Dear reader,
Among other stories in “Singapore This Week”, our weekly digest, are mini profiles of four men: two politicians, the WP’s Pritam Singh and the PAP’s Zhulkarnain Abdul Rahim; and two champs, pool player Aloysius Yapp and Wikimedian of the Year Robert Sim.
Other stories that caught our eye but didn’t make it in include an awful video of an LTA engineer berating a migrant worker (for which he was in turn “counselled”); calls to legalise part-time work for domestic workers after one was fined S$13,000 for moonlighting; and the claim by Sammy Obeid, a Lebanese-Palestinian American comedian, that Singapore censored his shows—which IMDA rebutted. (The apparently prosaic reason is that poor Sammy’s team didn’t file their paperwork in time.)
- Aloysius Yapp’s 19-year journey to the throne of “Ah Beng sports”
- Do Pritam and Zhul aspire to greater things?
- Can Commune@Henderson, a new intergenerational co-living space, offer not just beds but belonging?
- Examining Singapore’s ranking as Asia’s most peaceful country
- Robert Sim’s 19-year journey to the throne of Wikipedia
- What CNA’s new documentary on Separation reveals about our history—and who gets to tell it
And more, in our weekly digest. Read it now.
Essay: “Air Angels: The sexualised female icons of Singapore Airlines and Thai Airways” by Jasmine Chia
Men in our weekly digest, and women in our essay. This one combines many compelling elements: a recognisable symbol that stirs the nation’s soul; a mother-daughter relationship; and a nuanced discussion on servitude and sexism that is probably unsettling to anybody who’s flown Singapore Airlines or Thai Airways. Jasmine begins:
“A glamorous apparition, a sensual spirit. ‘Singapore Girl, You’re Always There’, rang the 1986 ad from Singapore Airlines (SIA). Over in Thailand, the woman in question is in pink-purple regalia with a regal sash affixed with an orchid flower…she is bowing, palms pressed together, promising to ‘รักคุณเท่าฟ้า’ ‘Love you as much as the sky.’ She is one of the ‘นางฟ้า’ or ‘Air Angels’ of Thai Airways (TG).”
The beguiling nature of modern mass media—with commercials that deploy beautiful women and stunning landscapes to intoxicate the wanderer in us—can dull our senses. By simply spelling out a base description of them, Jasmine provokes introspection. What exactly are we selling? And to whom?

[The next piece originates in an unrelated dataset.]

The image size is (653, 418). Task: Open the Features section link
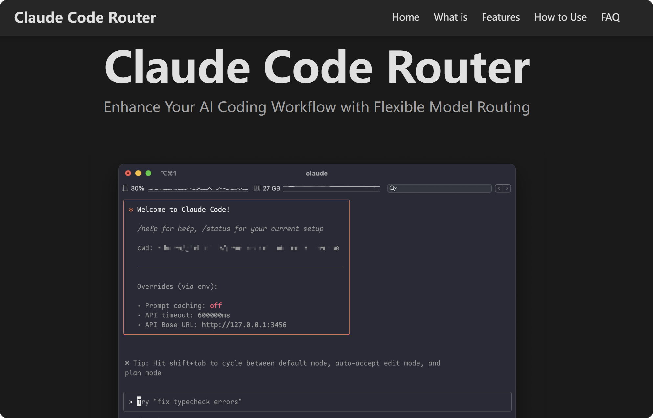point(500,17)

By twinning the stories of The Singapore Girl and the Air Angels—same same but different—we better appreciate how similar commercial interests in our fledgling, post-war countries leveraged these sexualised, exoticised images of our women for apparent national progress.

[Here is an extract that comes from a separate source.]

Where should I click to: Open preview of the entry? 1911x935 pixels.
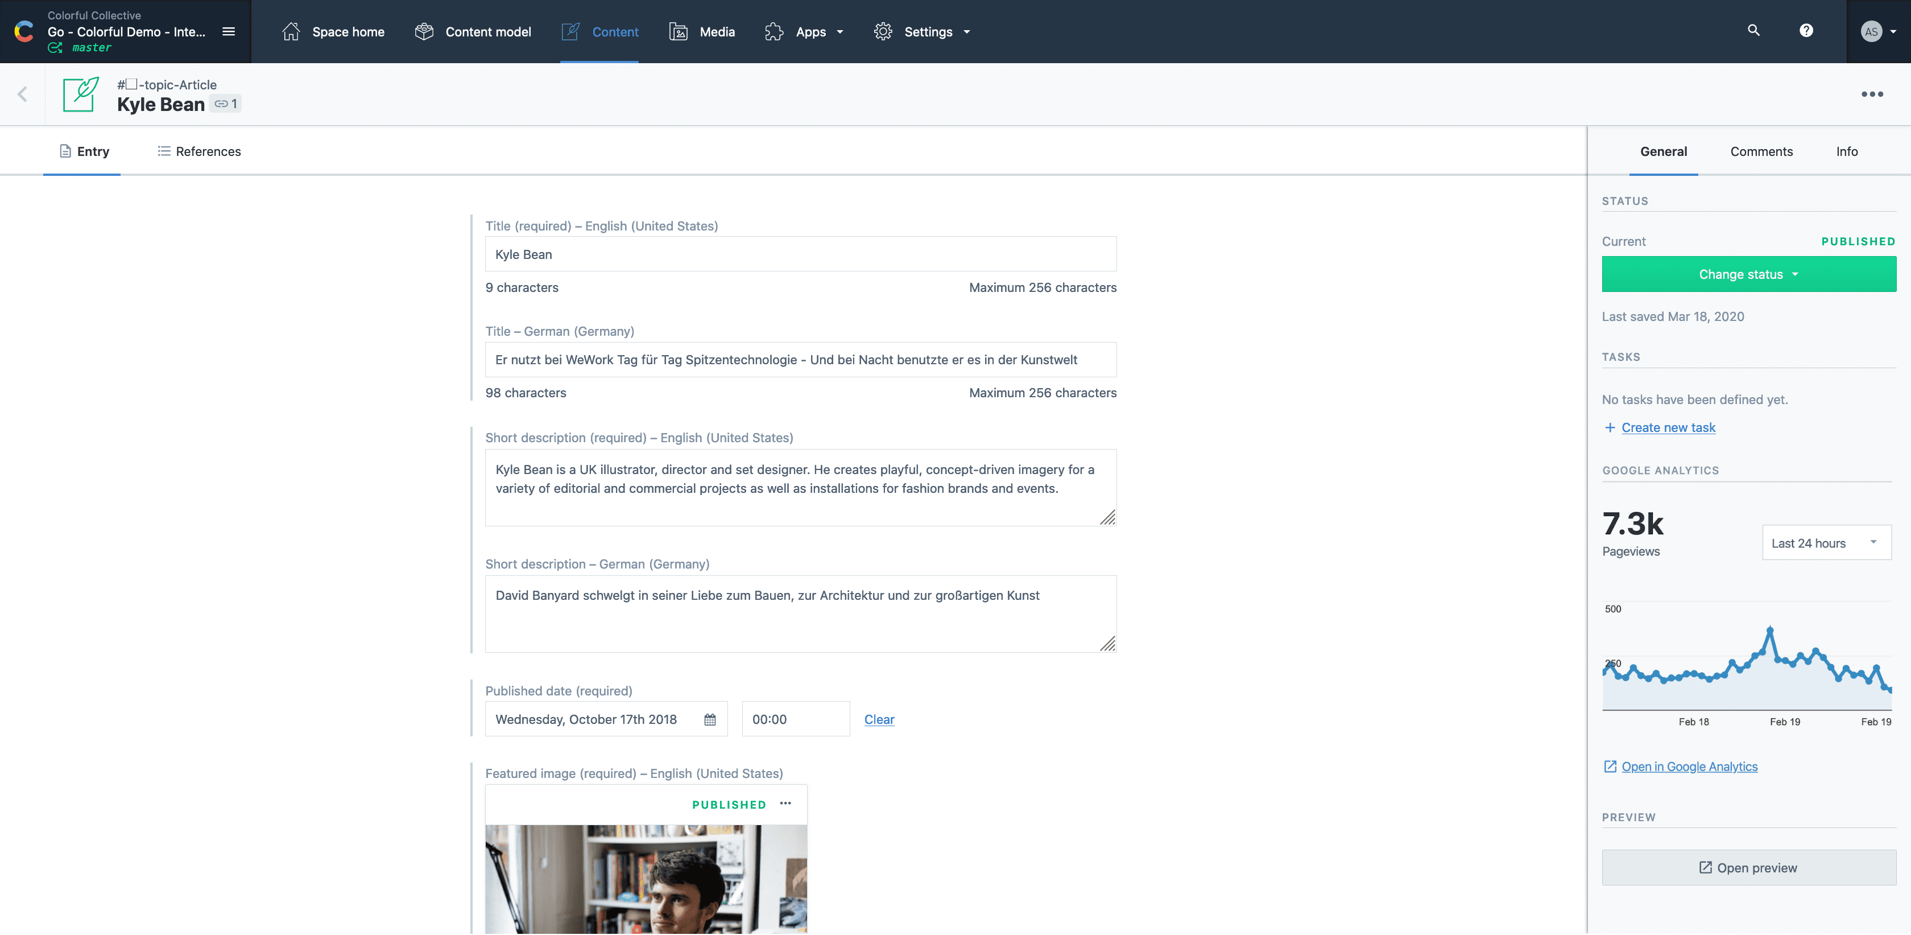coord(1748,867)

“In the 1970s, just as SIA and TG were building brands around their female icons, female flight attendants in the US were filing class action lawsuits for gender discrimination and lack of equal pay.”
Jasmine documents the obvious forms of sexism and labour discrimination over the years, including height and weight restrictions; retirement “encouraged” at an early age; and prohibitions against maternity. (Only in 2022 did SIA relax its policy for flight stewardesses who get pregnant.) Yet the story is complex because it is told by the child of a former Air Angel.
“Even as feminist mores shifted vernacular away from the term ‘air hostess’ to the more gender-neutral, ‘flight attendant’, my mother clung to its original meaning. ‘To be an air hostess was a privilege, to be a host of the sky. We were taught to look after passengers as if they were guests in our homes.’”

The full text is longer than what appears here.